La señal telefónica más cercana está a 9 kilómetros. “En la tranquera amarilla”, señala Hernández. Hay que subirse y esperar que “aparezca” Una vez al mes llega un médico, si el camino está bien, cada veinte días. Si ocurre alguna urgencia Hernández se encarga de llevar a quien sea a Pilcaniyeu. Otro gran obstáculo es el combustible, y su escasez. En aquella localidad es común que no haya, y la única posibilidad es hacer 100 kilómetros hasta Bariloche. Es muy costoso salir Las Bayas.
“Llevamos una vida muy sencilla, no estamos contaminados por el consumismo”, aclara Hernández. En un lugar donde no existe chance de gastar dinero, un billete pierde valor en la escala de prioridades. La economía se basa en la venta de lana y corderos. “Cuidamos lo que tenemos y vivimos con poco, que es suficiente”, sostiene el policía, quien colecciona cuchillos y espadas, tiene una de la Conquista del Desierto.
“Se ha perdido la baquía”. Reconoce Hernández que pasa sus días escribiendo versos, tocando su guitarra y comunicándose por WhatsApp con su novia finlandesa, Satu. “Vive en un pueblo en la frontera con Rusia y está dentro de los reservistas”, cuenta. La baquía es el conocimiento empírico de las artes camperas que una persona arrastra de forma innata, la ejecución de ellas en el quehacer diario hace a un baqueano. “Necesitamos que en las escuelas se enseñen oficio”, sostiene y reconoce el trabajo de la Fundación Cruzada Patagónica.
“Promovemos los oficios rurales”, dice Mariana Bataglini, miembro de la ONG con una sólida presencia en toda la línea sur. Conocedora de los caminos perdidos que cruzan pueblos como Las Bayas, dedica su vida a asistir a los olvidados habitantes de estos territorios. La fundación creó en Pilcaniyeu Viejo una escuela agrotécnica gratuita y de gestión social que comenzó su primer ciclo lectivo en 2022, es un establecimiento albergue con una zona de influencia de 200 kilómetros. Los alumnos reciben educación clásica pero además, de oficios y vinculada al mundo rural, el agroturismo y el cooperativismo. “Este tipo de educación respeta la identidad del habitante de la estepa”, sostiene Bataglini.

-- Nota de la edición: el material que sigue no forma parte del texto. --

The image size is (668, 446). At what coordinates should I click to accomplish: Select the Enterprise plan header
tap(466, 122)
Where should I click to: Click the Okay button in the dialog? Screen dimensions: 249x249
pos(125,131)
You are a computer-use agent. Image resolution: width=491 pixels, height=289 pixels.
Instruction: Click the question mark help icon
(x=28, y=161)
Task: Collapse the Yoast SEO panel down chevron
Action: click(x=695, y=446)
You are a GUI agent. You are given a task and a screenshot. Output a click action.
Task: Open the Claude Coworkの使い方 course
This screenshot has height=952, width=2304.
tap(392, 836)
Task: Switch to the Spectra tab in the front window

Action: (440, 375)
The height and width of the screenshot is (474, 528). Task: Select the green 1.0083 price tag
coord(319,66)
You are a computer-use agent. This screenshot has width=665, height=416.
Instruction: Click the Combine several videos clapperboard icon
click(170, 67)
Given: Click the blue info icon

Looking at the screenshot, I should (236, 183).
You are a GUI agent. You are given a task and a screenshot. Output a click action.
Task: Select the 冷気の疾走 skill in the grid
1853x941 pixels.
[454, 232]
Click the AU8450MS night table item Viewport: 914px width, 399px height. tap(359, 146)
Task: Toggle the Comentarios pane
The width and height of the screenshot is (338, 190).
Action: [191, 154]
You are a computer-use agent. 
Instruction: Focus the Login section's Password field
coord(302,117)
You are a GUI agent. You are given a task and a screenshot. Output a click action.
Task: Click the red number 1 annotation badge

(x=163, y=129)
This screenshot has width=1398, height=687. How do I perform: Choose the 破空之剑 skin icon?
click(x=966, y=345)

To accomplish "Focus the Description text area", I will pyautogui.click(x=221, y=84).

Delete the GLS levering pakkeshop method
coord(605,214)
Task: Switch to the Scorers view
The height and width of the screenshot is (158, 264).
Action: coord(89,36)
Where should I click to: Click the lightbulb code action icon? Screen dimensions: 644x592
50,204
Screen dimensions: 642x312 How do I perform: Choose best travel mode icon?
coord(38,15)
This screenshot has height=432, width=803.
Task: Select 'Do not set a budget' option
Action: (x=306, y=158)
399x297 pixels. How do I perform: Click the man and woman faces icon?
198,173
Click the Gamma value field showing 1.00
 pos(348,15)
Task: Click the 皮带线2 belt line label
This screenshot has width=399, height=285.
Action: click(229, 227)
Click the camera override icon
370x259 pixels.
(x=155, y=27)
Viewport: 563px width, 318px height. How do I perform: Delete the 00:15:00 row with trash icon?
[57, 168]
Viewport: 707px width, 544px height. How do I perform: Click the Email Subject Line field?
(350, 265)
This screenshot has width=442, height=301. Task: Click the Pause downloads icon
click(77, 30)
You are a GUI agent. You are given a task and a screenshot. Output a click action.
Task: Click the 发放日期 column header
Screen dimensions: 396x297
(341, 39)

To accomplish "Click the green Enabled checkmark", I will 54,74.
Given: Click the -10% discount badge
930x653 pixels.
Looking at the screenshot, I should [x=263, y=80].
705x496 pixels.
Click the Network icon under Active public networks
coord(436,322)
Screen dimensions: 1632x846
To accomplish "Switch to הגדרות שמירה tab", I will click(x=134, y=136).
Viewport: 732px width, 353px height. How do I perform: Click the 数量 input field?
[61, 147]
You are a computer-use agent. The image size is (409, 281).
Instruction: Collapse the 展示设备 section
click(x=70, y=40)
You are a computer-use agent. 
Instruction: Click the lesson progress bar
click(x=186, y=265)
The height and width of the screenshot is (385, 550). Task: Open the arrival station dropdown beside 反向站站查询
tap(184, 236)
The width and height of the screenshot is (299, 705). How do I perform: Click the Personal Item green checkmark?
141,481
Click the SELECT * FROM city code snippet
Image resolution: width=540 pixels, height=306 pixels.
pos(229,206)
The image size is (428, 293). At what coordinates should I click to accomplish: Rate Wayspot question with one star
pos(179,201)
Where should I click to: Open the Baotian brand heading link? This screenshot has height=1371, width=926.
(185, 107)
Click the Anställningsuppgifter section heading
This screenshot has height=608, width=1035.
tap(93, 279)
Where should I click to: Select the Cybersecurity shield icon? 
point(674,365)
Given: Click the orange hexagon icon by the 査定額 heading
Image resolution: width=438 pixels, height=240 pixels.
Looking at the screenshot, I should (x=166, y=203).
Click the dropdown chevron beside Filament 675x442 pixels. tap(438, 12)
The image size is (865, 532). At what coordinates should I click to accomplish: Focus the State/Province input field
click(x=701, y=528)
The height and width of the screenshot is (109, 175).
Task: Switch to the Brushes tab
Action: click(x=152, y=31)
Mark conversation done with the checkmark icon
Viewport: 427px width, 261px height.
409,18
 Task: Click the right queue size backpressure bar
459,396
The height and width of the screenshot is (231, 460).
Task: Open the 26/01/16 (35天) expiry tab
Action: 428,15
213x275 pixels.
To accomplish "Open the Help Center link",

La línea sur concentra los parajes rurales con menos recursos de la Patagonia. A través del CIFOR (Centro Itinerante de Oficios Rurales), la Fundación brinda talleres de manejo de operaciones en tractor, motosierra, esquila, carpintería rural, alambrado, riego y producción de gallinas y pollos parrilleros, entre otros. “Ponemos en valor la identidad rural”, afirma Bataglini. El proyecto llegó a 45 parajes de Río Negro, Chubut y Neuquén con 113 inscriptos en 2023, y 500 beneficiarios indirectos. El taller más exitoso fue el de motosierra.
“En lo simple hay felicidad”, agrega refiriéndose al estilo de vida de los pobladores de pueblos como Las Bayas. “Soy muy hábil para vivir en soledad”, dice Hernández. Reflexivo y contemplativo, está muy atento a la realidad social del hombre de campo, de las ciudades y sobre la propia. “En las dos últimas generaciones los políticos nos cargaron una mochila de odio que no es nuestro y no maduramos como sociedad. Los argentinos somos del linaje del trabajo, tenemos que regresar a él”, sostiene.
“Esta vida que llevo es un camino al autoconocimiento. Quiero conocer todas mis habilidades y para eso necesito de la soledad y el silencio”, confiesa. Reconoce que muchos ex habitantes quieren regresar al pueblo y otros ven como una posibilidad vivir en Las Bayas. “No es para cualquiera, pero vivimos bien”, comenta. Y remata: “Encontré la felicidad en este pueblo donde somos apenas 15 almas”.